CAT 132 joubert after claude Pastoral Landscape mel chapin.jpg

CAT 133. Drawn and etched by F. Joubert after Claude Lorrain. Pastoral Landscape. London: James Carpenter & Son, Old Bond Street, 1835. Published in the Collection of Pictures of W. G. Coesvelt, London, 1836. Melville Chapin Collection.

The compositional structure of this Pastoral Landscape attributed to Claude Lorrain etched by F. Joubert in 1835 has much in common with the Pastoral Landscape in the painting engraved by Feradiny in the previous century (CAT 132). Here we again have two pastoral figures next to a tree, surrounded by goats and cattle, with a body of water in the distance and an imposing building high on the right, in this case with two boats rowing on the water. But the texture of each print is entirely difference owing to the difference in medium.

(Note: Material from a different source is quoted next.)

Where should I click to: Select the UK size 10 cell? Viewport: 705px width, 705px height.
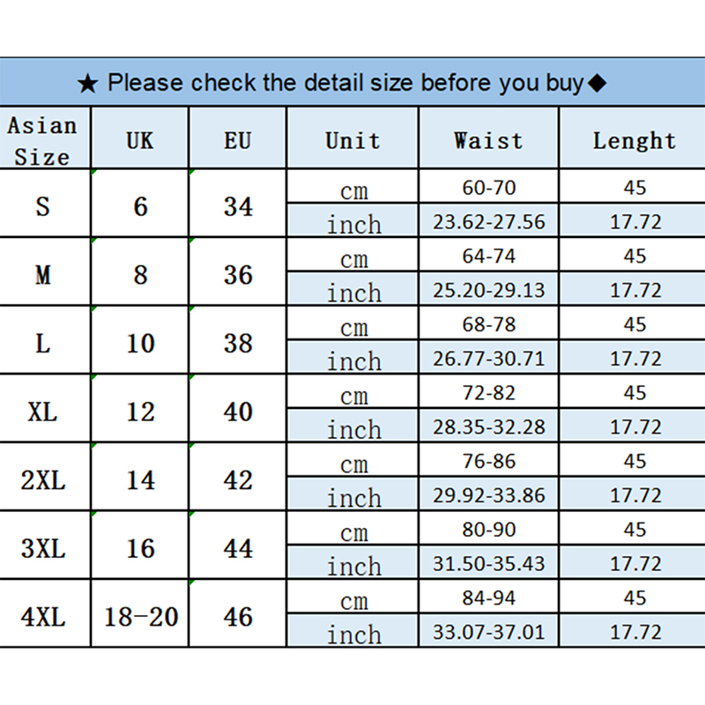tap(140, 343)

Feradiny in his copper engraving presumably intended to reproduce the original painting in the Lloyd collection as fully and expansively as his medium, and the size of his paper, allowed. Joubert’s challenge was to reduce the original painting in the Coesvelt Collection into a form small enough for the page of a sale catalog. He did this by creating his own line drawing as an abstraction of the painting, this then becoming the subject of the etching he created for the catalog, a process not unlike the process by which Claude created each Liber Veritatis drawing that was later etched by Richard Earlom. The openness of Joubert’s etching recalls Melville’s journal entry while sailing among the Sporades Islands in 1857: “The scenery is all outline. No filling up. Seem to be sailing upon gigantic outline engravings” (NN J 97).

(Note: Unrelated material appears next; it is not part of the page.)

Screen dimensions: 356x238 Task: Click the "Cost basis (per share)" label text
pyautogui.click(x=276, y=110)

This painting was untitled in the sale catalog for the Coesvelt Collection in 1836, where it was described as “Landscape. Sun-set, brilliant and clear. The foreground painted firm and broad; in the middle ground is a River with Fishing-boats, and a Hill surmounted by a Fort” (No. 17). In 1962 Roethlisberger was unable to assign this Pastoral Landscape (then in Strasbourg’s Musée des Beaux-Arts) to a definite period in Claude’s career. From the handling of the paint, he considered it to be a “fair imitation” of a work by Claude by an unknown seventeenth- or eighteenth-century Italian painter (Paintings, no. 275, fig. 367, p. 533).

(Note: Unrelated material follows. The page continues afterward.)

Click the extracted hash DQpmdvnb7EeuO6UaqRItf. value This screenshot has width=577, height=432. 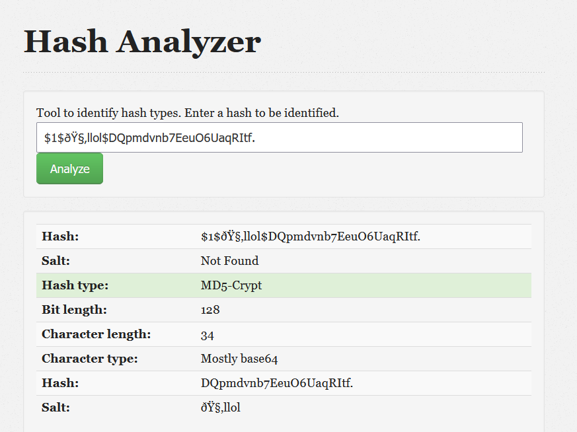coord(276,383)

Anna Jameson in her introduction to the sale catalog regretted “the dispersion of this fine Gallery,” but she also emphasized “the value of a catalogue with outlined memoranda of the pictures, and these drawn in a very correct and pure style.” This value is “particularly felt by those who have seen and wish to recall the pictures distinctly to the mind’s eye. . . . To those who have not seen the pictures, a correct outline which would enable the amateur to identify them at any future time is always of value; a slight variation in the accessories will in some cases afford the only means of distinguishing a genuine work from a good copy or old imitation;--at least to those who are not de la premiere force as connoisseurs. And how few of those who traffic in pictures, and can gabble of them in the most recondite phrases, deserve the name!” (Coesvelt, xii).